___ Entries supplied
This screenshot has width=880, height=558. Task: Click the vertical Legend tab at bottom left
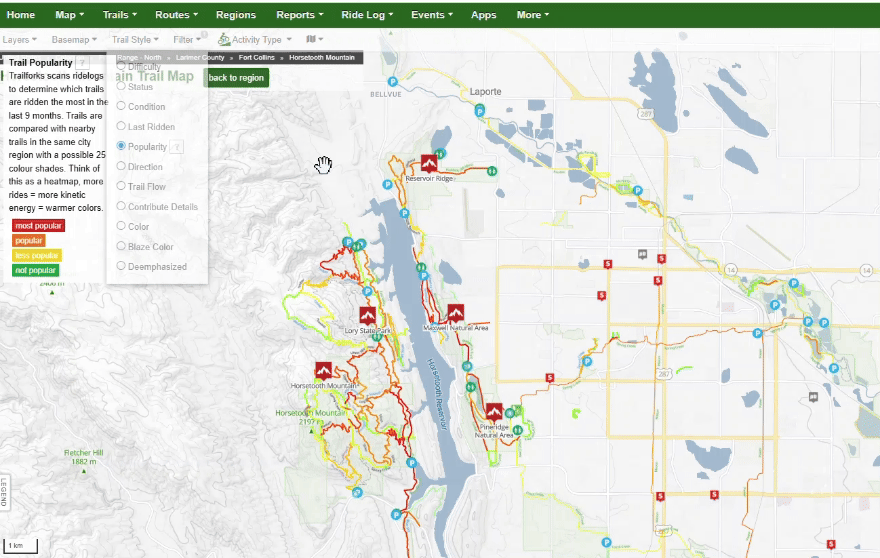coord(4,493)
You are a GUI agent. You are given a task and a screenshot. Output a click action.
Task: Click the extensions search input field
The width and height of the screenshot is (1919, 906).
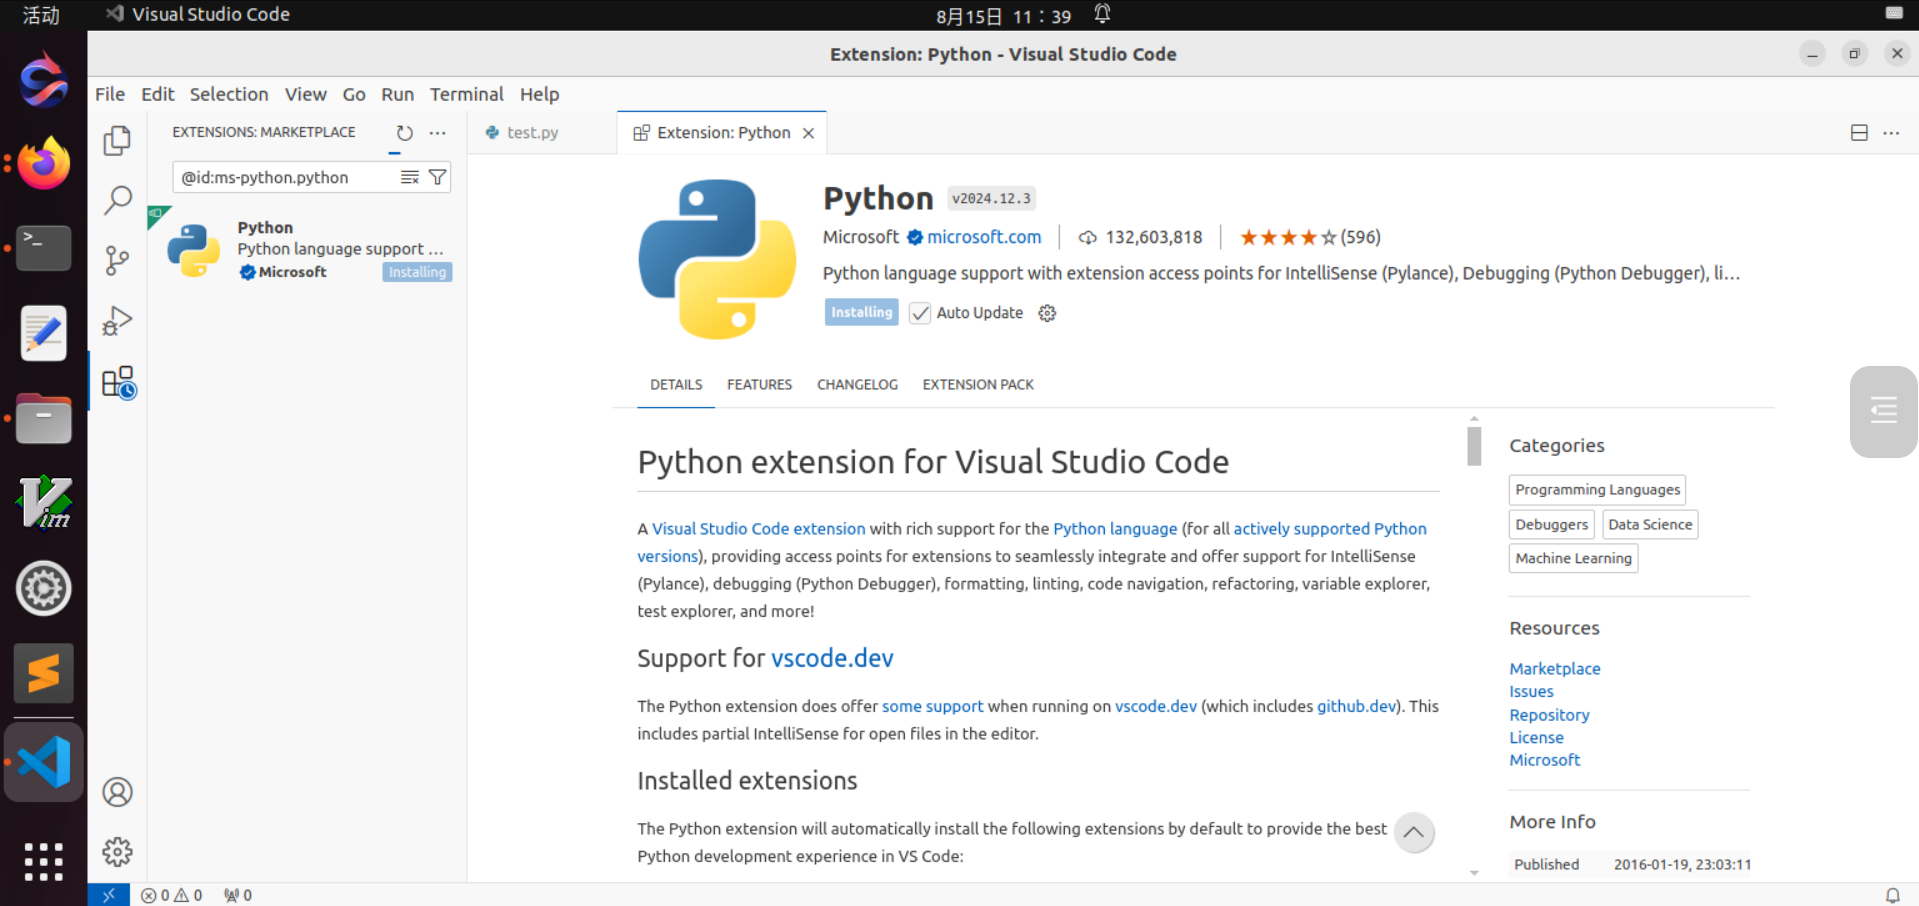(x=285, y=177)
______
___ Entries supplied
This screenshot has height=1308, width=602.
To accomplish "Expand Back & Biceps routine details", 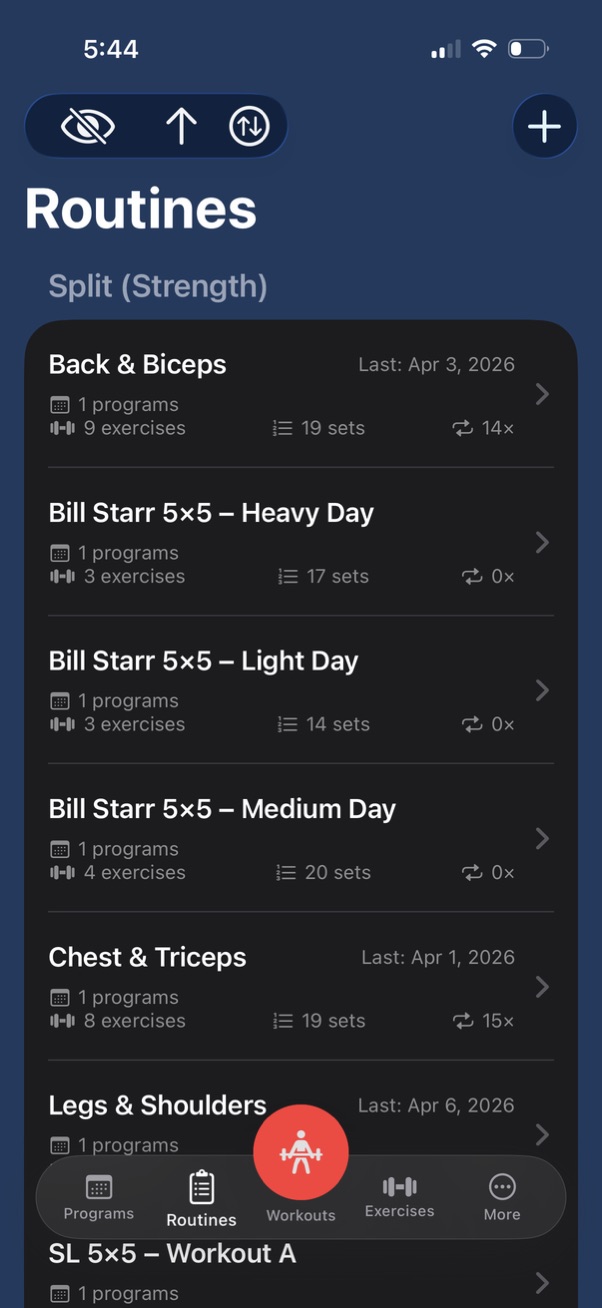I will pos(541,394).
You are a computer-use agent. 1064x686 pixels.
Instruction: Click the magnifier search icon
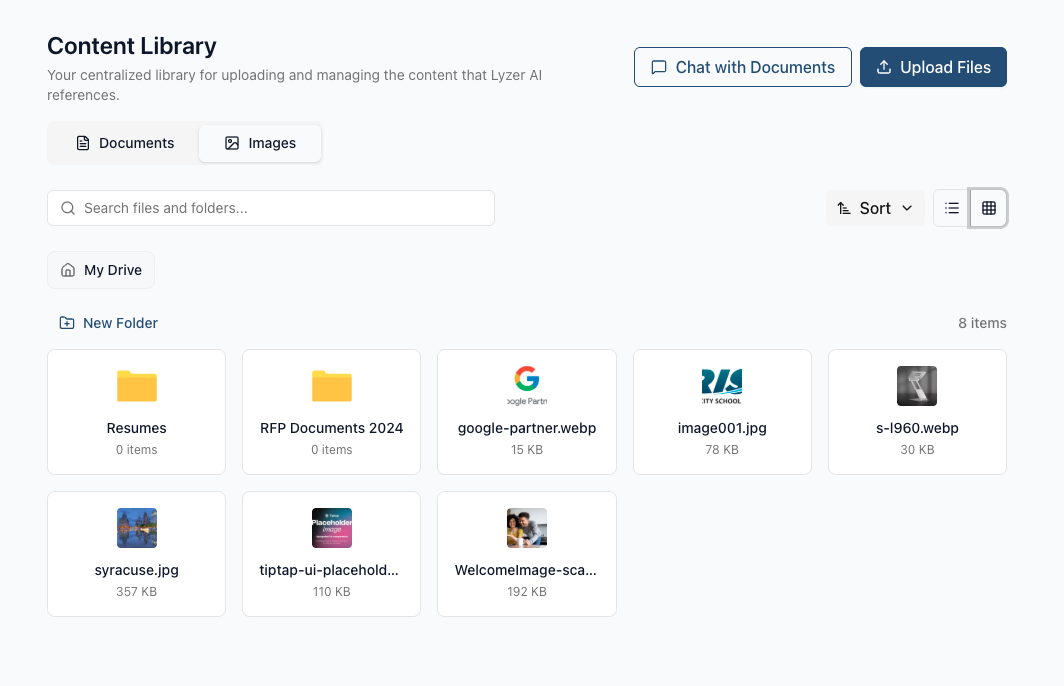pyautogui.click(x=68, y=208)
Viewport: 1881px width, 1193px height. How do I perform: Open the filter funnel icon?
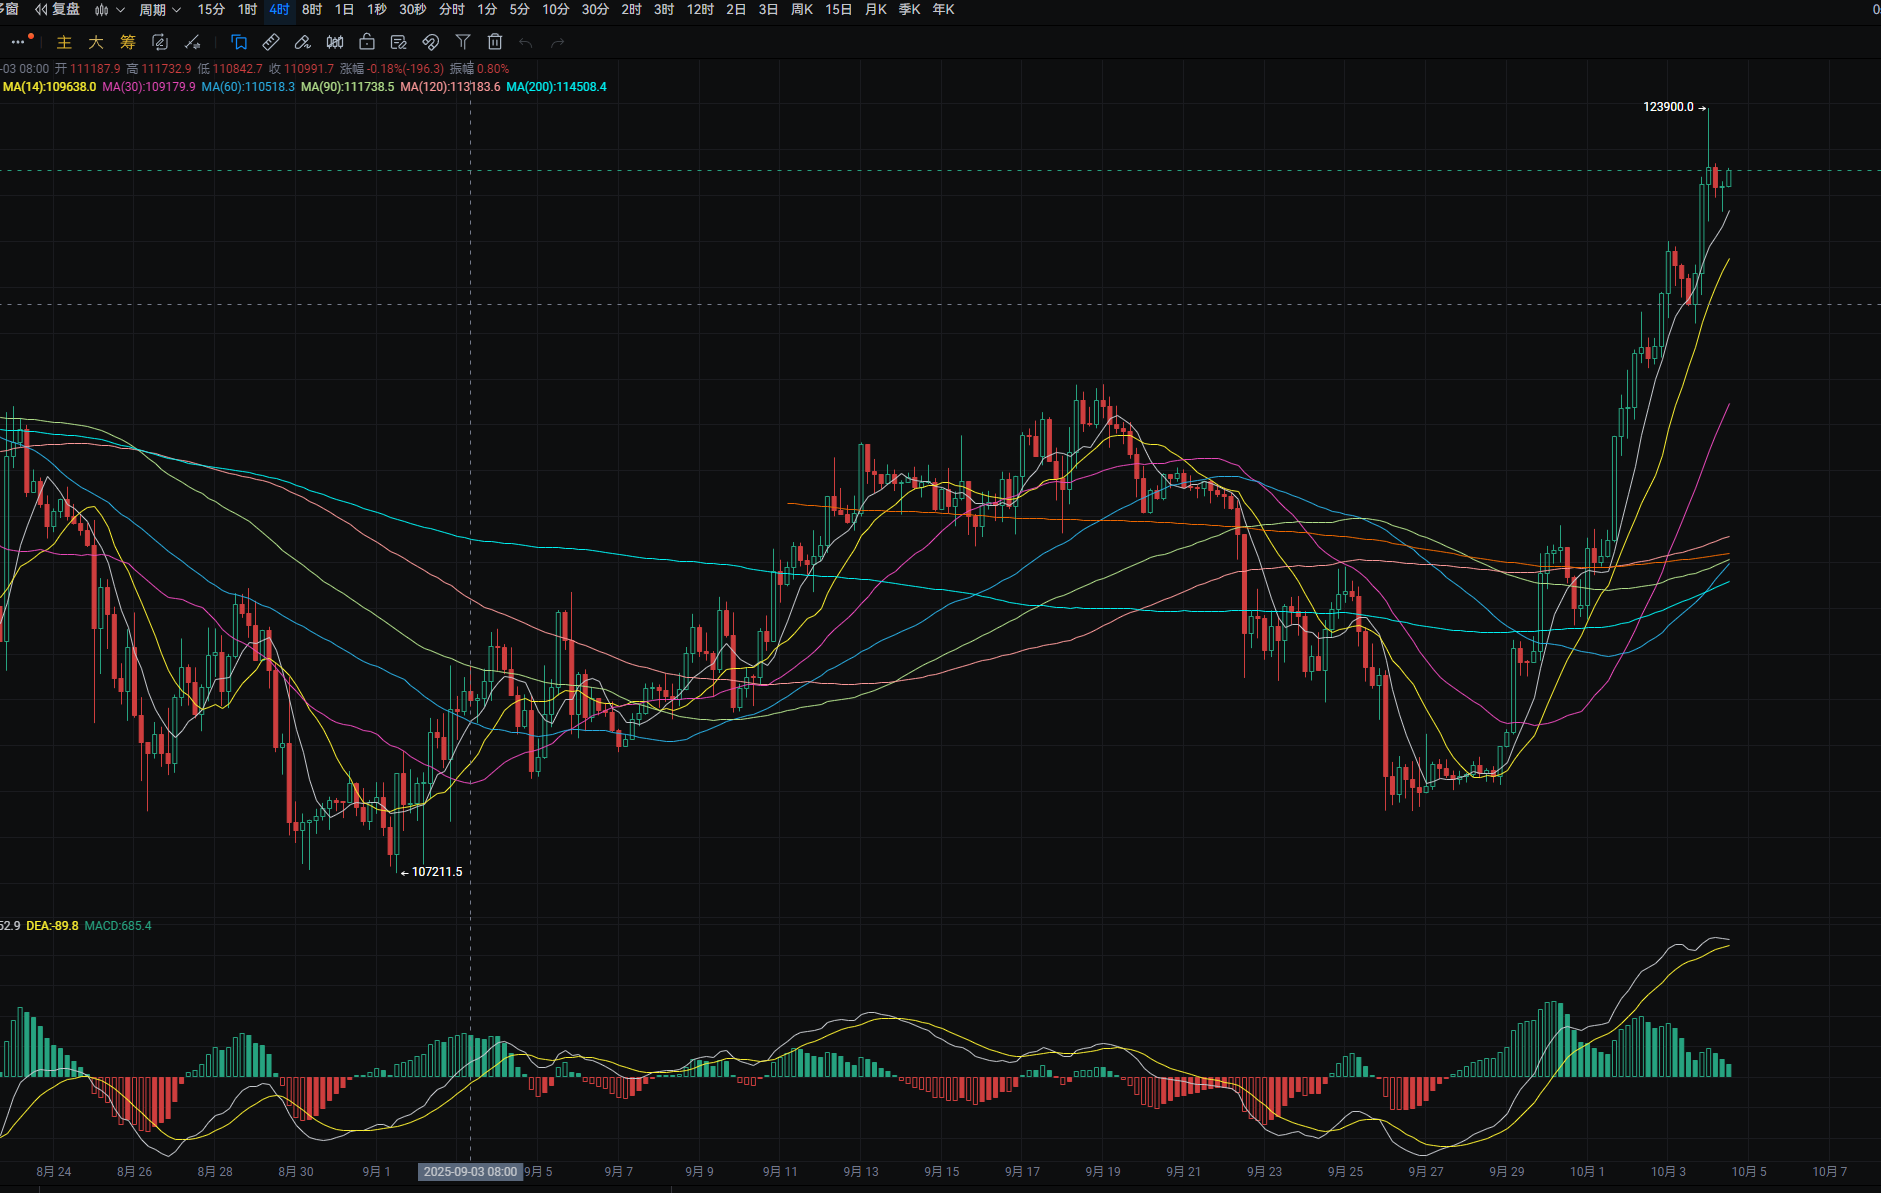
______
● **Exercise requirements**
Return every line of the listing above that contains "agent".

● **Task output**
You are a GUI agent. You are given a task and a screenshot. Output a click action.
You are a computer-use agent. 1064x686 pixels.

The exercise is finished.